* [What the task asks]:
Count the lines below that contain the word "computer", and state only that number.
[[ Extracted records open ]]
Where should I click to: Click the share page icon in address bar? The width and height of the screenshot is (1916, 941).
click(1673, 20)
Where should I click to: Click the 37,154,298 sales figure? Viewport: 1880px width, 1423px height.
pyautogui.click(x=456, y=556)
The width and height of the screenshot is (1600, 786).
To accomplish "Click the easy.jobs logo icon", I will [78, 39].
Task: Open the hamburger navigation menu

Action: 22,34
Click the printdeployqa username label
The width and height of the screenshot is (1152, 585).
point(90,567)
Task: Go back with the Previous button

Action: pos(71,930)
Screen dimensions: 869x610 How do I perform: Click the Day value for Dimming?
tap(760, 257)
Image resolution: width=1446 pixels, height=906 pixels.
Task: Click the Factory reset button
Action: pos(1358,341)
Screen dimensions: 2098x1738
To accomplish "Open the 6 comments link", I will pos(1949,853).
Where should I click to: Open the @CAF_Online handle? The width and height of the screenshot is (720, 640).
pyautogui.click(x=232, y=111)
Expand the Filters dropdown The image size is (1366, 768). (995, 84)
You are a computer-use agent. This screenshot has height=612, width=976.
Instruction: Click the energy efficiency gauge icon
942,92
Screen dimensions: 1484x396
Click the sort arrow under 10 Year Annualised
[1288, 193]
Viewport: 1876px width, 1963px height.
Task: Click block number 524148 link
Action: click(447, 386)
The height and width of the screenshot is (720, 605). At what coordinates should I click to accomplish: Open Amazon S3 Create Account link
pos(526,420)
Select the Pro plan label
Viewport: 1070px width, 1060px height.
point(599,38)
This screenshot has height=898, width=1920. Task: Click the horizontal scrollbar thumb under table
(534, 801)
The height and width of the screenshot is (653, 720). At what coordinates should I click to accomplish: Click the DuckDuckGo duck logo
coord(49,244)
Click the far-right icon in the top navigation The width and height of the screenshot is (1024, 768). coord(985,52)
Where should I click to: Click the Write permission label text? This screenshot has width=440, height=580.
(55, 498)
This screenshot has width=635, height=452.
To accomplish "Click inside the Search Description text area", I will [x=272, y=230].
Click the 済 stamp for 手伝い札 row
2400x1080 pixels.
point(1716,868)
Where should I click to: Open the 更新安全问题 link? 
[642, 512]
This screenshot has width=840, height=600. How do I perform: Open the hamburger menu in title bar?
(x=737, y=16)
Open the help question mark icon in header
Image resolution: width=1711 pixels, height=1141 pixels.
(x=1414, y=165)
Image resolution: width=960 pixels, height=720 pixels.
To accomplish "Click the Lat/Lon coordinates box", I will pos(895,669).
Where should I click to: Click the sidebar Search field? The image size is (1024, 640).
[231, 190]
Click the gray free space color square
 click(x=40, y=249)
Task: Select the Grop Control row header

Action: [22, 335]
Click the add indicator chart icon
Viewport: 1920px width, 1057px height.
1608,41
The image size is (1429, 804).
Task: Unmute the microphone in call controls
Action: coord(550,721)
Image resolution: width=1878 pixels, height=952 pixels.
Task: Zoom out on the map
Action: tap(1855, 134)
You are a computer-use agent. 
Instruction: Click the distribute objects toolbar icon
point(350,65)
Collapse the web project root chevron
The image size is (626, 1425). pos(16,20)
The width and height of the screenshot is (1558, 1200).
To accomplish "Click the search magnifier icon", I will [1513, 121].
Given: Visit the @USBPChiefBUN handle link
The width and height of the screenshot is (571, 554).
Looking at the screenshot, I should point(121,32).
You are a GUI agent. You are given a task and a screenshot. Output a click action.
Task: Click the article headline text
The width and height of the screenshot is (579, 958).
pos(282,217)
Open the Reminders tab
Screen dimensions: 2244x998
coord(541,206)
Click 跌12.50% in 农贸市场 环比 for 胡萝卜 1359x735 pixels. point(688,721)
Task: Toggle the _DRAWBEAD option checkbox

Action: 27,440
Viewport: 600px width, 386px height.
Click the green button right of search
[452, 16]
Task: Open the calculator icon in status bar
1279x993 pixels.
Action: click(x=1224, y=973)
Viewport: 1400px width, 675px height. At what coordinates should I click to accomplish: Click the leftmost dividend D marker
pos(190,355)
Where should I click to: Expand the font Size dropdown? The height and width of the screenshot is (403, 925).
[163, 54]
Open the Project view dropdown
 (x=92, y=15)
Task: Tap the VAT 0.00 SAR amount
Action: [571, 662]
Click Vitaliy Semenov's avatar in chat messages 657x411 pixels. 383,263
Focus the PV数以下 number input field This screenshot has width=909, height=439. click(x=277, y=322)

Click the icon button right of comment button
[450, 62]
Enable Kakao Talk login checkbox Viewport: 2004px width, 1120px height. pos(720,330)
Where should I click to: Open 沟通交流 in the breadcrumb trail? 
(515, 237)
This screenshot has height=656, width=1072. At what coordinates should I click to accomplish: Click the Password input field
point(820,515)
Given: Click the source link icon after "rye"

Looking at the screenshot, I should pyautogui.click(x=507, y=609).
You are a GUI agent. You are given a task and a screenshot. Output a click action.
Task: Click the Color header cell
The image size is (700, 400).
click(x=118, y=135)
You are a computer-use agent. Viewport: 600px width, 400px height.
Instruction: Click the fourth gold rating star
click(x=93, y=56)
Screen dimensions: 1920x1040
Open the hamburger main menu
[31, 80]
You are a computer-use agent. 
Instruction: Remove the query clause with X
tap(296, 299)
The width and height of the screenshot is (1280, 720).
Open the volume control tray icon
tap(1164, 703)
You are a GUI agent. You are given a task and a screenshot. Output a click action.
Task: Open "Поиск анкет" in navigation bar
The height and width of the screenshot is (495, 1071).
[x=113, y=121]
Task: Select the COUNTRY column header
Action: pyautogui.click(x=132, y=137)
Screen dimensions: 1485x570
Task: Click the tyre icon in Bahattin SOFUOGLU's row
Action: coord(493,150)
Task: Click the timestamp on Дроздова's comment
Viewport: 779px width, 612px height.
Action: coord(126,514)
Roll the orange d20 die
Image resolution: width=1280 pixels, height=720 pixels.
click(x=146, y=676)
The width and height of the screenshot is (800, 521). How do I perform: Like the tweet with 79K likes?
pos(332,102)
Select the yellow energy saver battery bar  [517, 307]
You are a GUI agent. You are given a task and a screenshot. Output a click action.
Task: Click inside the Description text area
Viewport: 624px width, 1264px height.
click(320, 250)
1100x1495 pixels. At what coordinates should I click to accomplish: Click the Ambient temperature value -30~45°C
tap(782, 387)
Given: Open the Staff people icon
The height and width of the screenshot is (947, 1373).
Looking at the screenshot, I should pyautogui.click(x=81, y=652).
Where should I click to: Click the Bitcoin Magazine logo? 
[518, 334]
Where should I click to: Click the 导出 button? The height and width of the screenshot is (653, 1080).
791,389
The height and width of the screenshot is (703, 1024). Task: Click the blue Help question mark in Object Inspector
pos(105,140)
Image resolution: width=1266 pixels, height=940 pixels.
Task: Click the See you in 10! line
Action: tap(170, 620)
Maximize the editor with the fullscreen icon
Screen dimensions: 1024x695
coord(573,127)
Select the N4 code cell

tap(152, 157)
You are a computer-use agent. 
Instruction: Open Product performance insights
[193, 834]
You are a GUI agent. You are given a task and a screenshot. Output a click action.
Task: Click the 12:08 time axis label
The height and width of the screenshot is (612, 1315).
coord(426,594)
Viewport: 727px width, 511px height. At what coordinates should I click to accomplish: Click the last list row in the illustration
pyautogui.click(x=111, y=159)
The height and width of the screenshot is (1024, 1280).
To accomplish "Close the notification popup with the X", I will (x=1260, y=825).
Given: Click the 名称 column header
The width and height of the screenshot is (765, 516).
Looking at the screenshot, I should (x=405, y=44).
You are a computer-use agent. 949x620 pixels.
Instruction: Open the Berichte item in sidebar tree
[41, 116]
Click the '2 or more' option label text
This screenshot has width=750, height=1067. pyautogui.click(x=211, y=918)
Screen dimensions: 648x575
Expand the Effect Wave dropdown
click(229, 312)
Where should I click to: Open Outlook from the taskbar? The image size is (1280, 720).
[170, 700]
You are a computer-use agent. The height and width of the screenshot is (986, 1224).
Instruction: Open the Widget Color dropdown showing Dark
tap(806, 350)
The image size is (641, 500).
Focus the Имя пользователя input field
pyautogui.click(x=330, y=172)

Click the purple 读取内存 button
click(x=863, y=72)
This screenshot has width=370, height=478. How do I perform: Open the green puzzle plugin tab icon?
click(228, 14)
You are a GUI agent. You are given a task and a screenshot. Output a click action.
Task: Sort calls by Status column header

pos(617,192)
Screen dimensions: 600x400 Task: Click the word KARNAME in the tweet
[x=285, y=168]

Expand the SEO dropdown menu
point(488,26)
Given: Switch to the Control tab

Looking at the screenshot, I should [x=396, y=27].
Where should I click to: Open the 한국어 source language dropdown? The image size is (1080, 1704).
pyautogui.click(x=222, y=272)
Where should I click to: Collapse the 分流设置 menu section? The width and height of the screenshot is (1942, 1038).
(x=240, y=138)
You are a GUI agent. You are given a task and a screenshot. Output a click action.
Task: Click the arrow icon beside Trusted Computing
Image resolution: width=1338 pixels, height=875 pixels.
[[ Extracted records closed ]]
* [Result of this exercise]:
7